Sayfa metni.
================================
Yazıcıoğlu kazasında onun adı geçti
Abone olHelikopter ankazını arayanlar arasında yer alan Abdullah Göllü hakkında çarpıcı iddialar ortaya atıldı
Enkazda kaybolan laptop ve çantası Adatepe Barajı’nda
güvenlik görevlisi olan Abdullah Göllü'nün elinde mi? Bu ismin
köylülere kendisini komutan olarak tanıtığı iddia edildi.
Yazıcıoğlu'nun avukatı "Bu kişi JİTEM elemanı mı” diye
sordu.
Yazıcıoğlu'nun hayatını kaybettiği helikopter kazası üzerindeki sis perdesi yeni gelişmeler ve bilgiler her geçen gün büyüyor. Helikopterden cihazın sökülme görüntülerinin ortaya çıkmasıyla kafalar iyi karıştı.
Muhsin Yazıcıoğlu'nun hayatını kaybettiği helikopter kazasında suikast şüphesini dosyayı iyi bilen bir üst düzey yetkili Taraf'a değerlendirdi.
KARANLIK BİRİSİ
BBP eski Genel Başkanı Muhsin Yazıcıoğlu’nun hayatını kaybettiği
helikopter kazasının arama kurtarma faaliyetlerine katılan ve
burada kendisini köylülere komutan olarak tanıttığı öne sürülen
Kahramanmaraş’taki Adatepe Barajı’nda güvenlik görevlisi olan
Abdullah Göllü ile ilgili önemli bilgiler ortaya çıktı.
KÖYLÜLERİ TEHDİT ETTİ İDDİASI
Yazıcıoğlu ailesinin avukatı Selami Ekici, Taraf’a şunları söyledi: “Bu kişi, bizce karanlık birisi. Köylülerin anlattıklarına göre bu kişi, Döngel Köyü sakinleriyle beraber helikopter enkazını arama kurtarma çalışmalarına katılıyor. Bizce oraya monte ediliyor. Orada kendisini köylülere, ‘komutan’ olarak tanıtıyor. Köylülerin telefonlarıyla çektikleri görüntülere el koyuyor. Ayrıca kayıp olan çanta ile laptopu da bu kişinin aldığını düşünüyoruz.”
Savcılığın Göllü’yü soruşturduğunu belirten Ekici, “O
laptop, henüz bize teslim edilmedi. Zaten savcılık da bunları
Göllü’ye sordu. Biz de şunu soruyoruz: Bu kişi JİTEM elemanı
mı” diye sordu.
İFADELERİ ÇELİŞKİLİ
Köylülerin korkutulduğunu ve bazı bilgileri gizlediklerini öne
süren Ekici, Göllü’nün olayla ilgili savcıya verdiği ifadesinde
enkaz bölgesine jandarma aracıyla gittiği bilgisini verdiğini
aktardı. Göllü’nün ifadelerinde çelişkiler bulunduğunu belirten
Ekici, olay yeriyle ilgili verdiği ifadelerin birbirini tutmadığını
söyledi.
================================
Yapılacaklar.
A - Yazıcıoğlu'nun helikopter kazasına dair haberde, Yazıcıoğlu ailesinin avukatının adı nedir?
B - Yazıcıoğlu'nun helikopter kazasına dair haberi, son cümlesinden sonrasını yazarak tamamlayın.
Metinden sonra gelen veriler başka bir kaynaktan alınmıştır.

Veri kümesi.
================================
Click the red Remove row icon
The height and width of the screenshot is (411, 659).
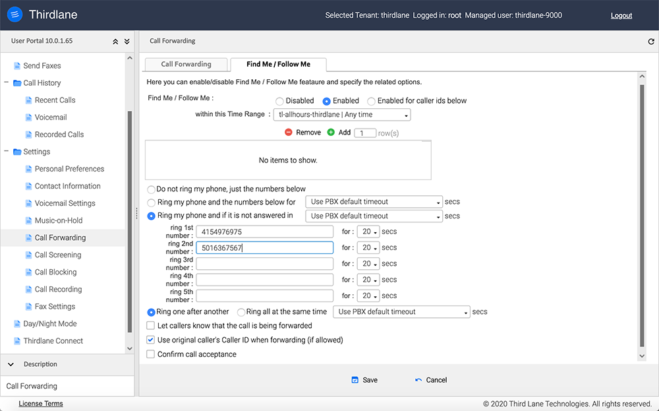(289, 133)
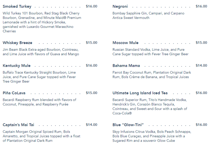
================================
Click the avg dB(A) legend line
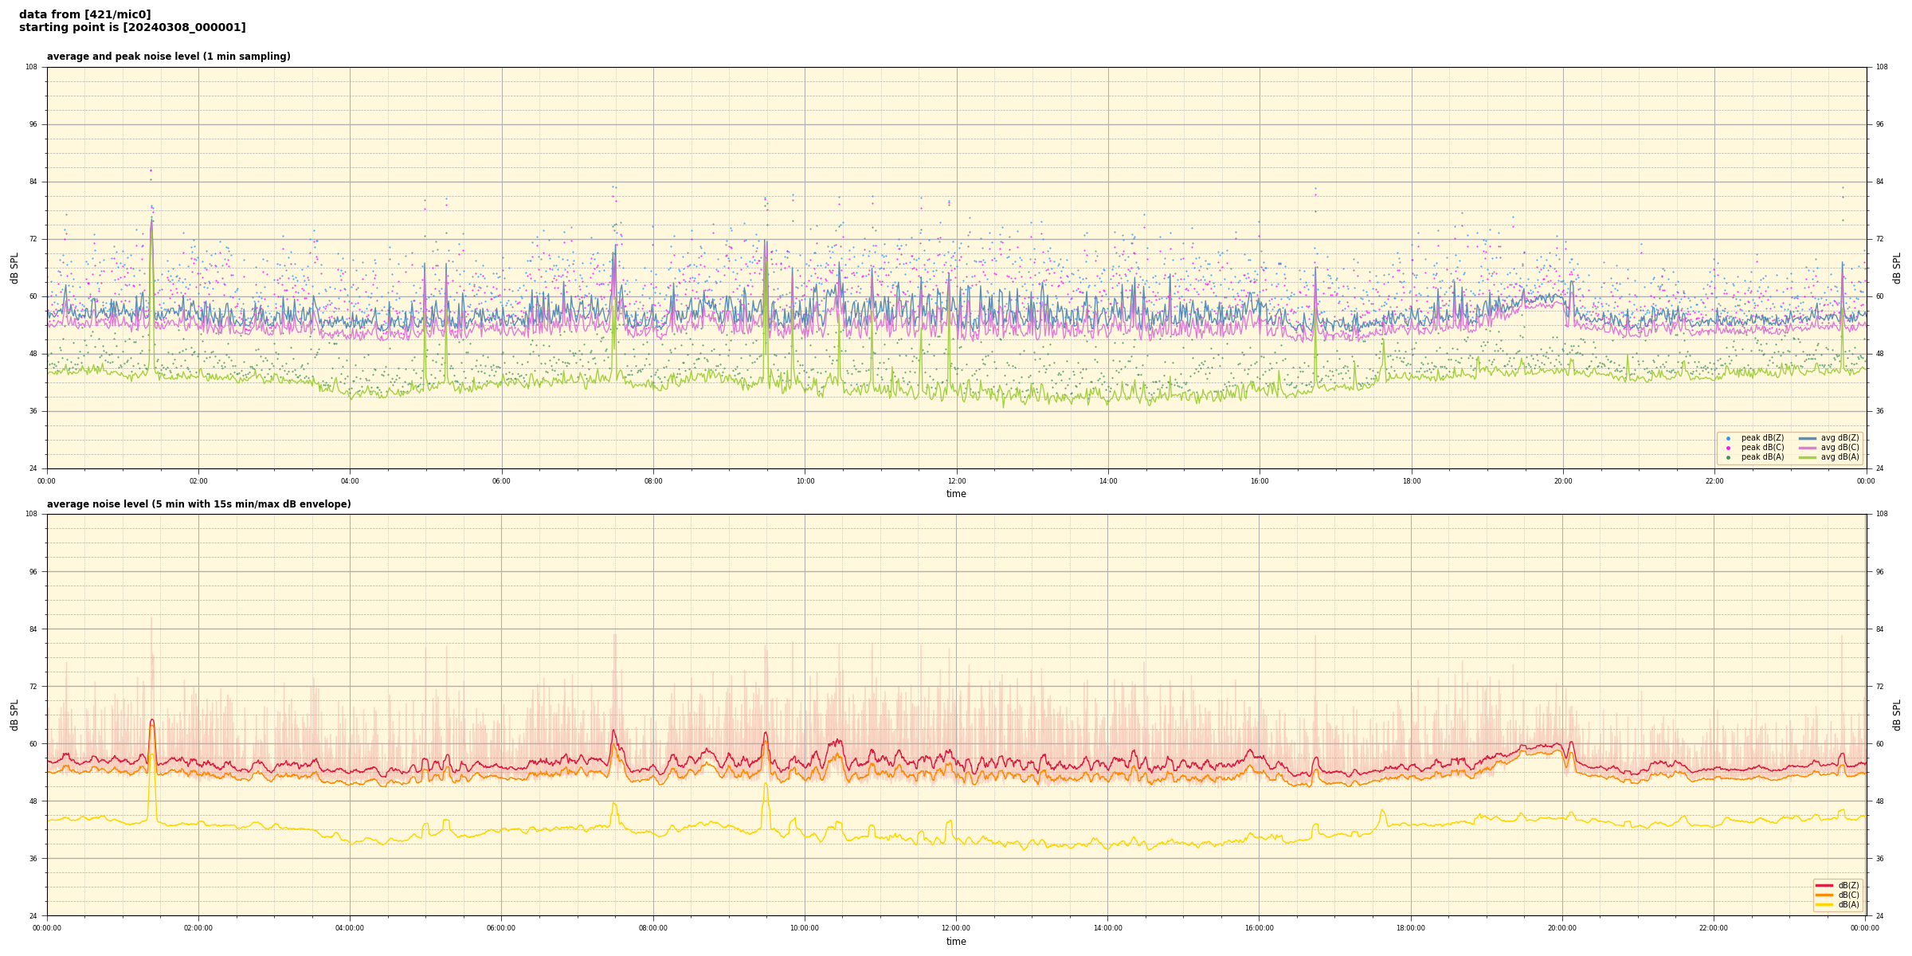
================================
Yanıtlar.
A - Selami Ekici.

B -
ÖRGÜT DAVASI
Göllü’nün olayla ilgili, Malatya Özel Yetkili Cumhuriyet
Savcılığı’na gönderilen fezlekede, “Suç işlemek amacıyla
örgüt kurmak, terör örgütüne üye olmak ve yardım etmek,
tasarlayarak birden fazla kişiyi öldürme” iddiasıyla
şüpheli sıfatıyla yargılanması istenilen 7 kişi arasında yer
aldığını belirten Ekici, olay yerinde kaybolan çanta laptop ve
Yazıcıoğlu’nun kayıp simkartıyla ilgili soruların, sorgulanan bütün
şüphelilere sorulduğunu söyledi.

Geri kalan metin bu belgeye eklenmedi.